Leonardo Boff, Adital

“Post Festum, podemos dizer: o documento final da Rio+20 apresenta um cardápio generoso de sugestões e de propostas, sem nenhuma obrigatoriedade, com uma dose de boa vontade comovedora mas com uma ingenuidade analítica espantosa, diria até, lastimável. Não é uma bússola que aponta para o "futuro que queremos” mas para a direção de um abismo. Tal resultado pífio se tributa à crença quase religiosa de que a solução da atual crise sistêmica se encontra no veneno que a produziu: na economia. Não se trata da economia num sentido transcendental, como aquela instância; pouco importam os modos, que garante as bases materiais da vida. Mas da economia categorial, aquela realmente existente que, nos últimos tempos, deu um golpe a todas as demais instâncias (à política, à cultura e à ética) e se instalou, soberana, como o único motor que faz andar a sociedade. É a "Grande Transformação” que já em 1944 o economista húngaro-norte-americano Karl Polanyi denunciava vigorosamente. Este tipo de economia cobre todos os espaços da vida, se propõe acumular riqueza a mais não poder, tirando de todos os ecossistemas, até à sua exaustão, tudo o que seja comercializável e consumível, se regendo pela mais feroz competição. Esta lógica desequilibrou todas as relações para com a Terra e entre os seres humanos.

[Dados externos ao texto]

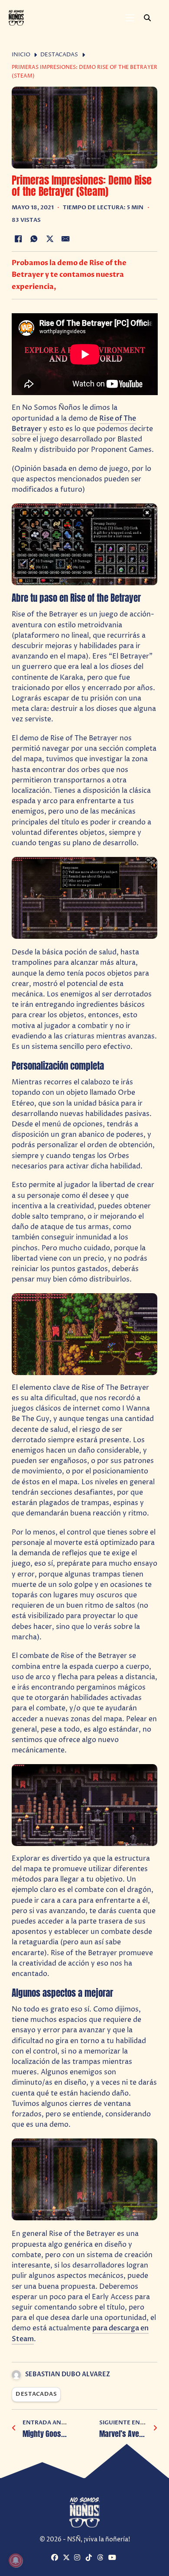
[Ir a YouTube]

Em face de este caos Ban Ki Moon, Secretário Geral da ONU, não se cansa de repetir na abertura das Conferências: estamos diante das últimas chances que temos de nos salvar. Enfaticamente em 2011 em Davos diante dos "senhores do dinheiro e da guerra econômica”, declarou: "O atual modelo econômico mundial é um pacto de suicídio global”. Albert Jacquard, conhecido geneticista francês, intitulou assim um de seus últimos livros: "A contagem regressiva já começou?” (2009). Os que decidem não dão a mínima atenção aos alertas da comunidade científica mundial. Nunca se viu tamanha descolagem entre ciência e política e também entre ética e economia como atualmente. Isso me reporta ao comentário cínico de Napoleão depois da batalha de Eylau, ao ver milhares de soldados mortos sobre a neve: "Uma noite de Paris compensará tudo isso”. Eles continuam recitando o credo: um pouco mais do mesmo, de economia e já sairemos da crise. É possível o pacto entre o cordeiro (ecologia) e o lobo (economia)? Tudo indica que é impossível.”